# [solved] Blocking ad-sites with pdnsd doesn't work overall

## musv

Hi there, 

I'm using pdnsd to block the ads of a lot of sites. I'm using this list. 

Works quite good. But there are site, which are still tainted by annoying ads, e.g. webfail.com. The ad-site criteo.com is linked in the ads. Criteo is also blacklisted in my pdnsd.conf. 

```
ping: unknown host criteo.com
```

Nevertheless: 

the ad is shown.

the linked content leads me to the destination site. (In my case teufel.com)

How can I get rid of this?Last edited by musv on Tue Oct 14, 2014 9:20 am; edited 1 time in total

----------

## i92guboj

Is there any other reason why you are using pdns?

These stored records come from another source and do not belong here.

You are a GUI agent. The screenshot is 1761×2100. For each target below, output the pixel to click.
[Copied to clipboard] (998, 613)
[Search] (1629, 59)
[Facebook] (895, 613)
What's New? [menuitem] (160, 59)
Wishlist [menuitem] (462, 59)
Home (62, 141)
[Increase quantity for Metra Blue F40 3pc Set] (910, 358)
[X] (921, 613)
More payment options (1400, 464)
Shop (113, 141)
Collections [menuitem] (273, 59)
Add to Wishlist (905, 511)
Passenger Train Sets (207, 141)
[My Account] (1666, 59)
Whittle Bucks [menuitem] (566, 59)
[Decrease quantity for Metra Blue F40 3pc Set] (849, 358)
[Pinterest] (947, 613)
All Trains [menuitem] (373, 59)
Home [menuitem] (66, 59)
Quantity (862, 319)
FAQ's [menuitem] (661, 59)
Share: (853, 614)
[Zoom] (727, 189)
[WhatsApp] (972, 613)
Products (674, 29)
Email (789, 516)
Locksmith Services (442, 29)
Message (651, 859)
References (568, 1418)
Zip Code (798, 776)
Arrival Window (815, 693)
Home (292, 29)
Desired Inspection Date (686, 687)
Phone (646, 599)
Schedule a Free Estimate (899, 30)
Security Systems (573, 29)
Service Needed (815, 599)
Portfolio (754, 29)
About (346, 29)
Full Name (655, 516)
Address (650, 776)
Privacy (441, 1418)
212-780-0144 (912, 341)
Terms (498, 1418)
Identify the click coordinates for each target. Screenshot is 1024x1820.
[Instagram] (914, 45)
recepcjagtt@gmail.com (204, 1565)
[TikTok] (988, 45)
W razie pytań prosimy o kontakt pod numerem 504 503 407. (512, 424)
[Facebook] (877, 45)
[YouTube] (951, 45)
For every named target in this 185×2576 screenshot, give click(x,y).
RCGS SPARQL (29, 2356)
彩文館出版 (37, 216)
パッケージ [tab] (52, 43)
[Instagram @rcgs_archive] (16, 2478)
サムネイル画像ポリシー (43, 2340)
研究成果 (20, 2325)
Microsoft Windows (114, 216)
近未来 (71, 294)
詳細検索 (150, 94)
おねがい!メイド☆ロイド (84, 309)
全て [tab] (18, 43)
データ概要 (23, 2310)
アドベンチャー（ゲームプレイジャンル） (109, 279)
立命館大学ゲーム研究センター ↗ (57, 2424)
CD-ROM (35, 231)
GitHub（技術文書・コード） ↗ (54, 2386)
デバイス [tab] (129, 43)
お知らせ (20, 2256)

If all you want is to block a bunch of servers the easy and clean way for me is to use /etc/hosts, there are lots around, or you can create your own one, it's straightforward. Just google for "hosts blacklist" and pick a reputable site, in any case, examine it before dumping it into your /etc/hosts

Note that either method will only block DNS resolution. If a given site has hardcoded IPs into it, the only thing that can help you is an iptables rule.

----------

## Roman_Gruber

 *i92guboj wrote:*   

> Is there any other reason why you are using pdns?
> 
> If all you want is to block a bunch of servers the easy and clean way for me is to use /etc/hosts, there are lots around, or you can create your own one, it's straightforward. Just google for "hosts blacklist" and pick a reputable site, in any case, examine it before dumping it into your /etc/hosts
> 
> Note that either method will only block DNS resolution. If a given site has hardcoded IPs into it, the only thing that can help you is an iptables rule.

 

I did the same but i never updated this list. I even manually add some sites when they get too annoying like facebook for example.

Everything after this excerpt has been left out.